[[ DATA FOR REVIEW open ]]

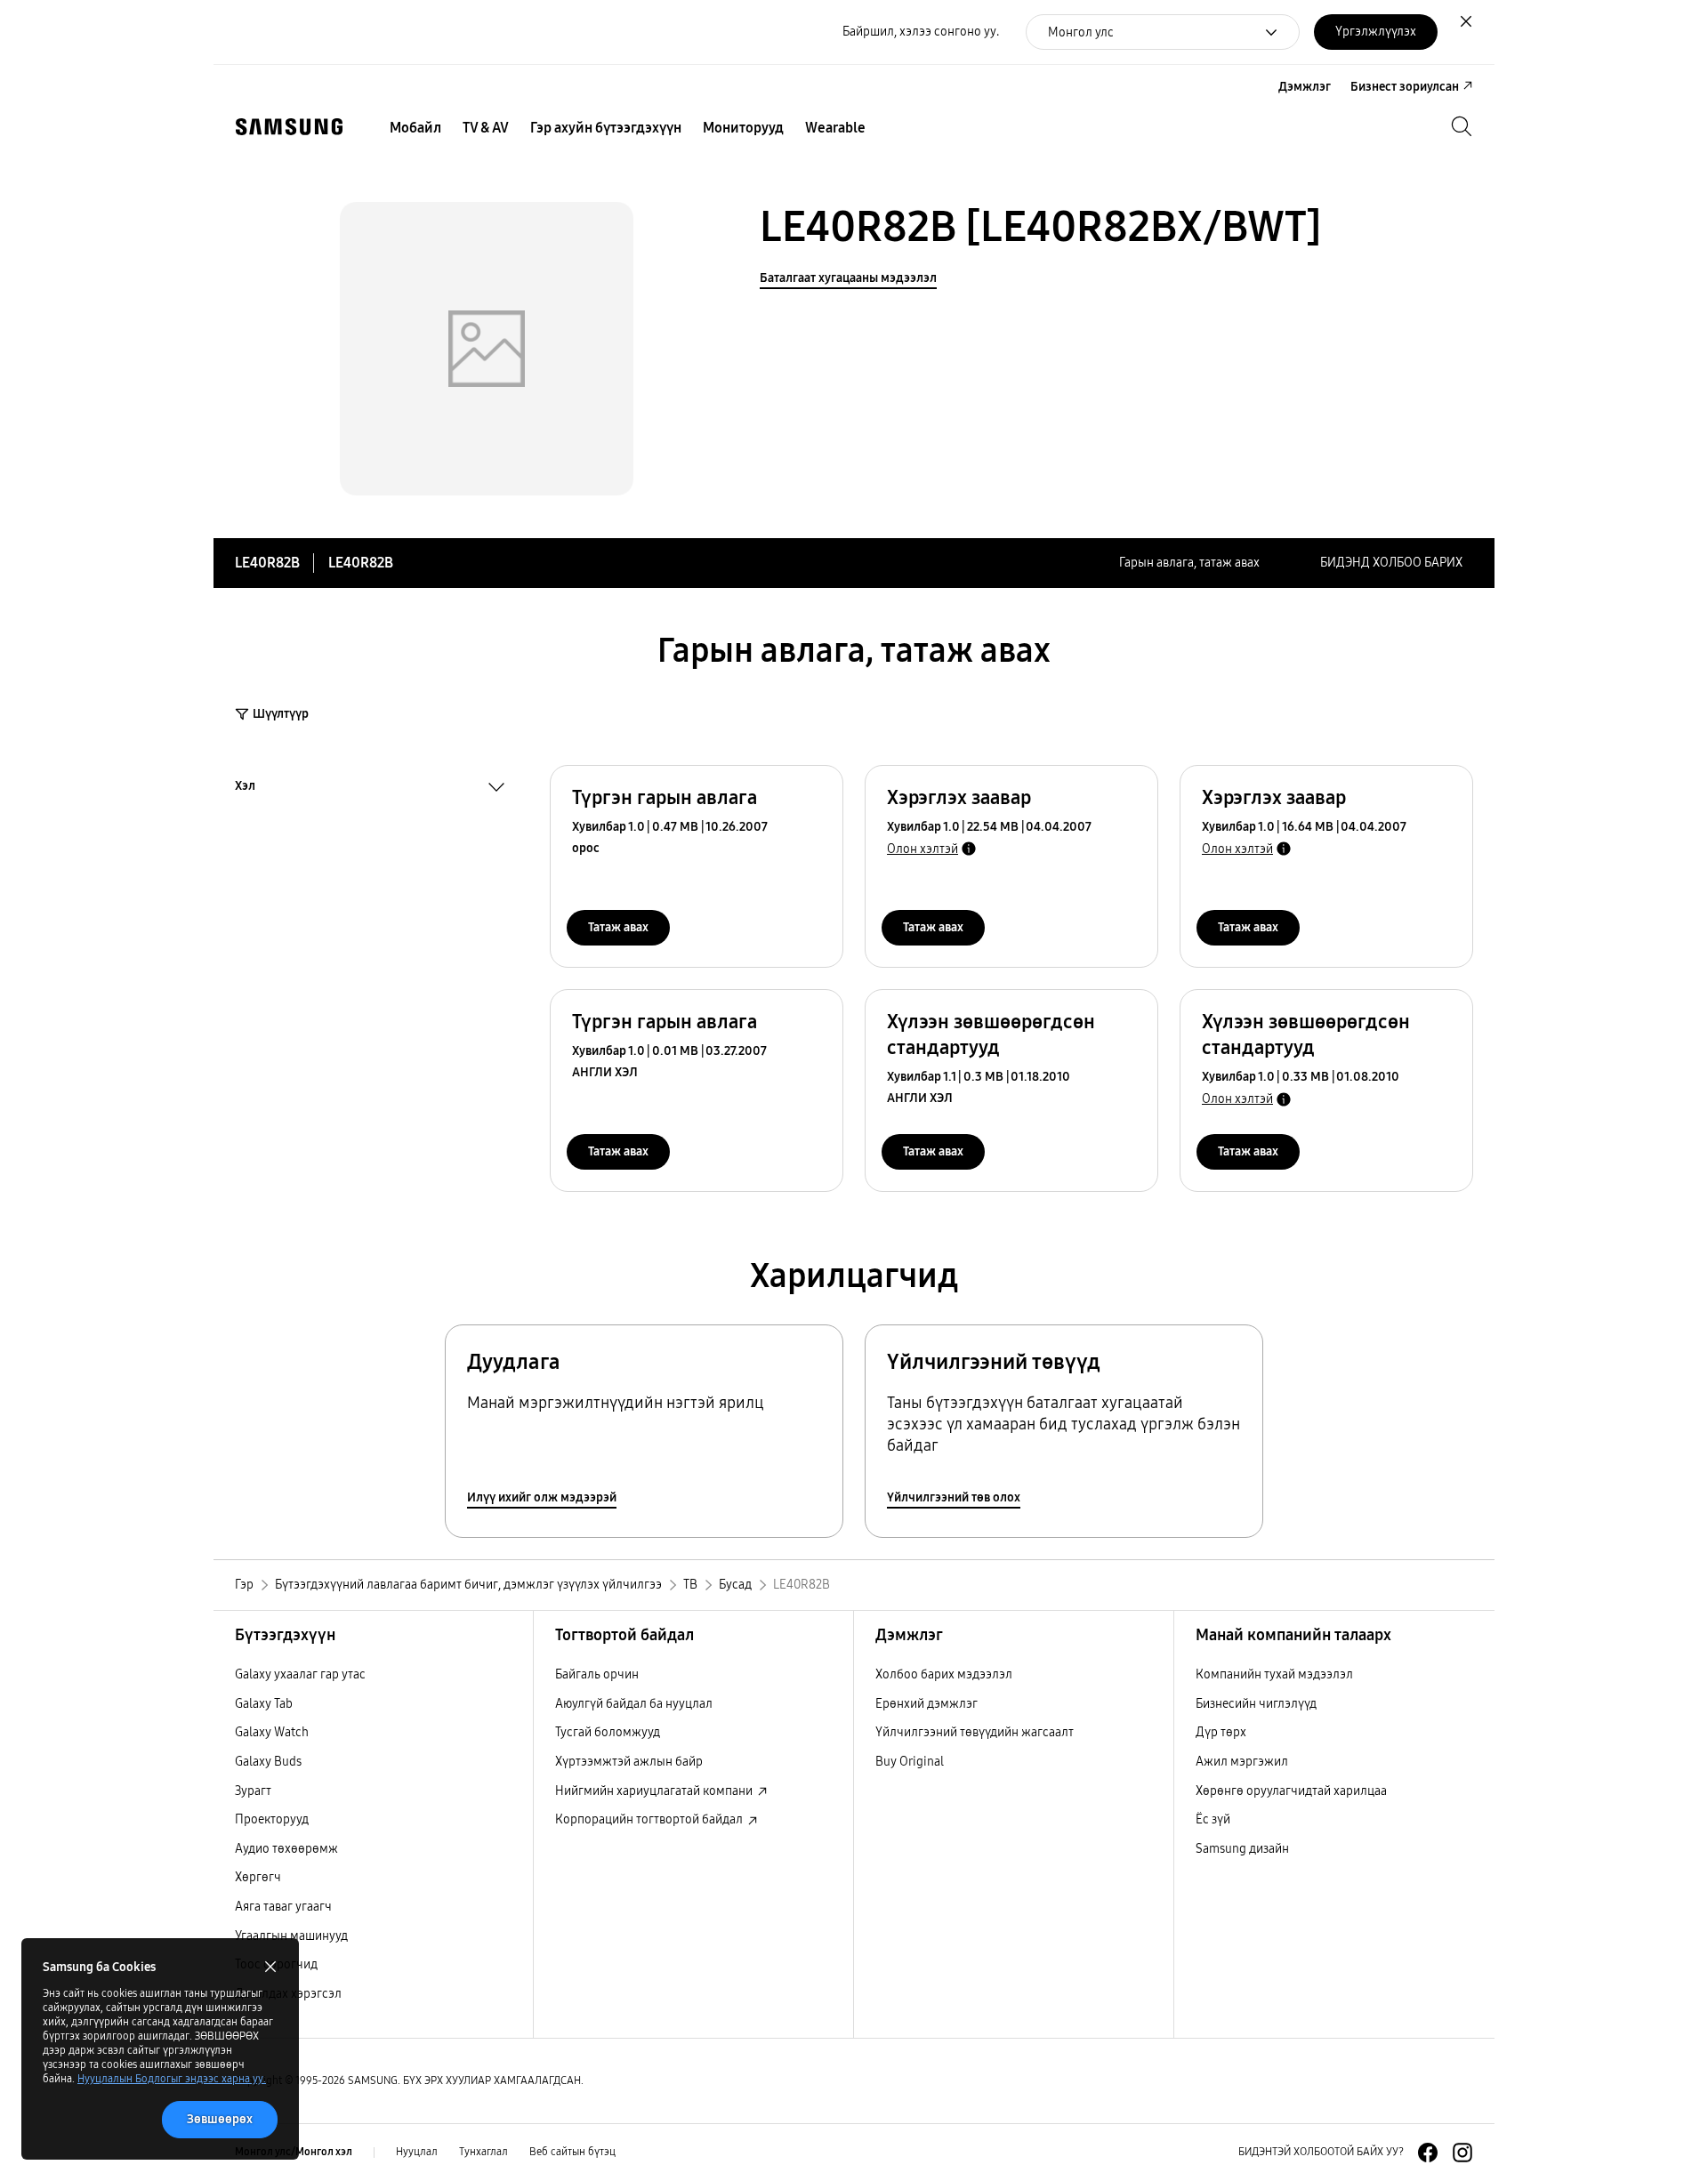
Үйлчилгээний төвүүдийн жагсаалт (974, 1732)
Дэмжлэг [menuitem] (1304, 86)
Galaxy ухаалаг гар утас (300, 1674)
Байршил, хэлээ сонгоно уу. (920, 31)
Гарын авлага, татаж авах (1189, 562)
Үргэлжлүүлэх (1375, 31)
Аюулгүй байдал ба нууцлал (634, 1703)
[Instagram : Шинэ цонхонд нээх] (1462, 2152)
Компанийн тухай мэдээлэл (1274, 1674)
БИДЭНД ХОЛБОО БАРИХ (1391, 562)
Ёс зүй (1213, 1819)
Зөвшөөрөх (220, 2119)
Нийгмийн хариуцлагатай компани (655, 1791)
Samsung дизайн (1242, 1848)
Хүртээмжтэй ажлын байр (629, 1761)
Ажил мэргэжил (1242, 1761)
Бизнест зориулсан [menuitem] (1404, 86)
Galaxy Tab (264, 1703)
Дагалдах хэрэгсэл (288, 1993)
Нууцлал (417, 2151)
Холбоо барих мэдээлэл (943, 1674)
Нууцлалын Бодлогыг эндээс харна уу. (171, 2078)
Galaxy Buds (268, 1761)
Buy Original (909, 1761)
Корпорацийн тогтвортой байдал (650, 1819)
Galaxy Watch (272, 1732)
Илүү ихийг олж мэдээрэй (541, 1497)
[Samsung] (289, 127)
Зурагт (253, 1791)
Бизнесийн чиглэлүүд (1256, 1703)
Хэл (245, 788)
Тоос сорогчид (276, 1964)
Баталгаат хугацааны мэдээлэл (848, 278)
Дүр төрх (1221, 1732)
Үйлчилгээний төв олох (953, 1497)
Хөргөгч (258, 1877)
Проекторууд (272, 1819)
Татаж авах (618, 927)
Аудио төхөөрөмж (286, 1848)
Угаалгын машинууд (291, 1936)
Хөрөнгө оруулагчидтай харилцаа (1291, 1791)
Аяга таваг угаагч (283, 1906)
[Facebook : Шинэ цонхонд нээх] (1427, 2152)
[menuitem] (415, 128)
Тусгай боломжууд (607, 1732)
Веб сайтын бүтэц (572, 2151)
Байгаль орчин (597, 1674)
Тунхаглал (483, 2151)
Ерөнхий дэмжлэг (926, 1703)
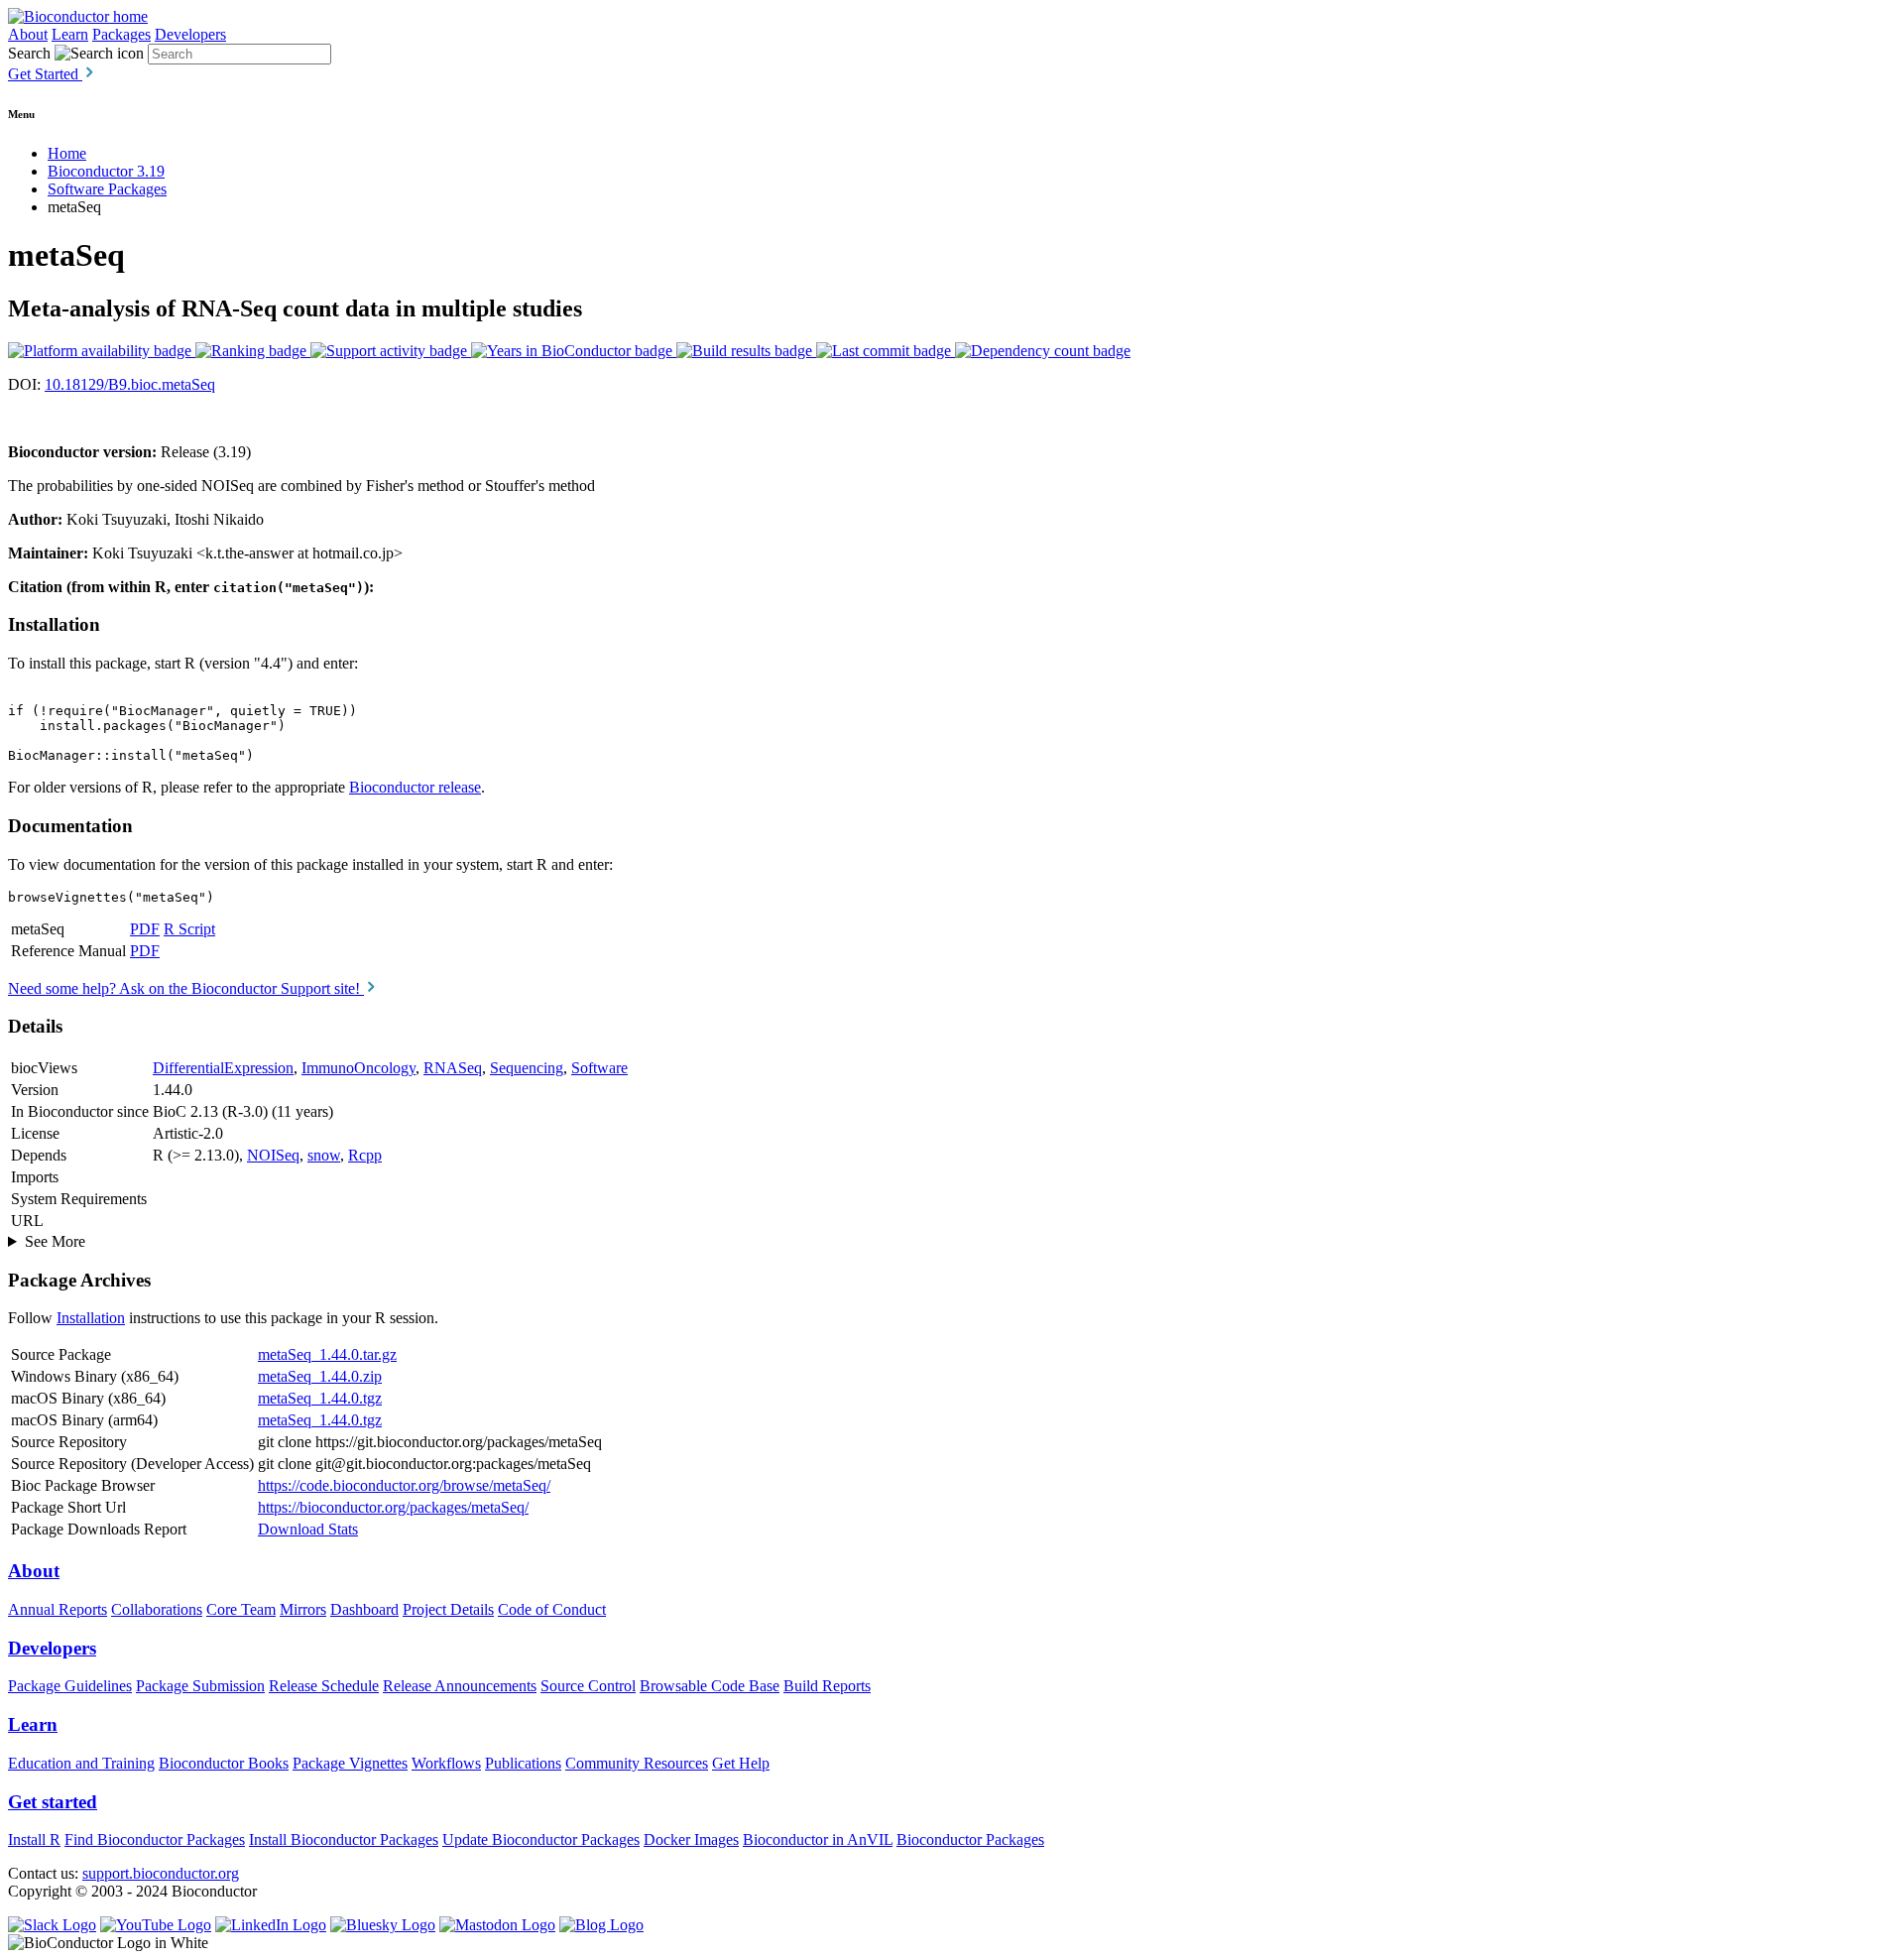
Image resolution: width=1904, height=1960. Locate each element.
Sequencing (526, 1067)
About (28, 34)
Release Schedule (324, 1685)
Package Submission (200, 1685)
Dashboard (364, 1609)
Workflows (446, 1763)
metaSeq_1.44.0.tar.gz (327, 1354)
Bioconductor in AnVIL (817, 1839)
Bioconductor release (415, 787)
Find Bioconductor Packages (154, 1839)
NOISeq (273, 1155)
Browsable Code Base (709, 1685)
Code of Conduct (552, 1609)
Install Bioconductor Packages (343, 1839)
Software (599, 1067)
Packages (121, 34)
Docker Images (691, 1839)
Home (67, 153)
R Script (189, 928)
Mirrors (303, 1609)
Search (29, 53)
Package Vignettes (350, 1763)
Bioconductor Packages (970, 1839)
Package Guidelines (70, 1685)
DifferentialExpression (223, 1067)
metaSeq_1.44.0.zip (320, 1376)
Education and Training (81, 1763)
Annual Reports (57, 1609)
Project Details (448, 1609)
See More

[[ DATA FOR REVIEW closed ]]

**WORK REQUEST**.
Beginning at the line above that contains "Аюулгүй байдал ба нууцлал (634, 1703)", repeat each line exactly through the one that contains "DifferentialExpression (223, 1067)", and leave out the pictures.

**SOLVED EXERCISE**.
Аюулгүй байдал ба нууцлал (634, 1703)
[Instagram : Шинэ цонхонд нээх] (1462, 2152)
Компанийн тухай мэдээлэл (1274, 1674)
БИДЭНД ХОЛБОО БАРИХ (1391, 562)
Ёс зүй (1213, 1819)
Зөвшөөрөх (220, 2119)
Нийгмийн хариуцлагатай компани (655, 1791)
Samsung дизайн (1242, 1848)
Хүртээмжтэй ажлын байр (629, 1761)
Ажил мэргэжил (1242, 1761)
Бизнест зориулсан [menuitem] (1404, 86)
Galaxy Tab (264, 1703)
Дагалдах хэрэгсэл (288, 1993)
Нууцлал (417, 2151)
Холбоо барих мэдээлэл (943, 1674)
Нууцлалын Бодлогыг эндээс харна уу. (171, 2078)
Galaxy Buds (268, 1761)
Buy Original (909, 1761)
Корпорацийн тогтвортой байдал (650, 1819)
Galaxy Watch (272, 1732)
Илүү ихийг олж мэдээрэй (541, 1497)
[Samsung] (289, 127)
Зурагт (253, 1791)
Бизнесийн чиглэлүүд (1256, 1703)
Хэл (245, 788)
Тоос сорогчид (276, 1964)
Баталгаат хугацааны мэдээлэл (848, 278)
Дүр төрх (1221, 1732)
Үйлчилгээний төв олох (953, 1497)
Хөргөгч (258, 1877)
Проекторууд (272, 1819)
Татаж авах (618, 927)
Аудио төхөөрөмж (286, 1848)
Угаалгын машинууд (291, 1936)
Хөрөнгө оруулагчидтай харилцаа (1291, 1791)
Аяга таваг угаагч (283, 1906)
[Facebook : Шинэ цонхонд нээх] (1427, 2152)
[menuitem] (415, 128)
Тусгай боломжууд (607, 1732)
Веб сайтын бүтэц (572, 2151)
Байгаль орчин (597, 1674)
Тунхаглал (483, 2151)
Ерөнхий дэмжлэг (926, 1703)
Image resolution: width=1904, height=1960. Locate each element.
Sequencing (526, 1067)
About (28, 34)
Release Schedule (324, 1685)
Package Submission (200, 1685)
Dashboard (364, 1609)
Workflows (446, 1763)
metaSeq_1.44.0.tar.gz (327, 1354)
Bioconductor in AnVIL (817, 1839)
Bioconductor release (415, 787)
Find Bioconductor Packages (154, 1839)
NOISeq (273, 1155)
Browsable Code Base (709, 1685)
Code of Conduct (552, 1609)
Install Bioconductor Packages (343, 1839)
Software (599, 1067)
Packages (121, 34)
Docker Images (691, 1839)
Home (67, 153)
R Script (189, 928)
Mirrors (303, 1609)
Search (29, 53)
Package Vignettes (350, 1763)
Bioconductor Packages (970, 1839)
Package Guidelines (70, 1685)
DifferentialExpression (223, 1067)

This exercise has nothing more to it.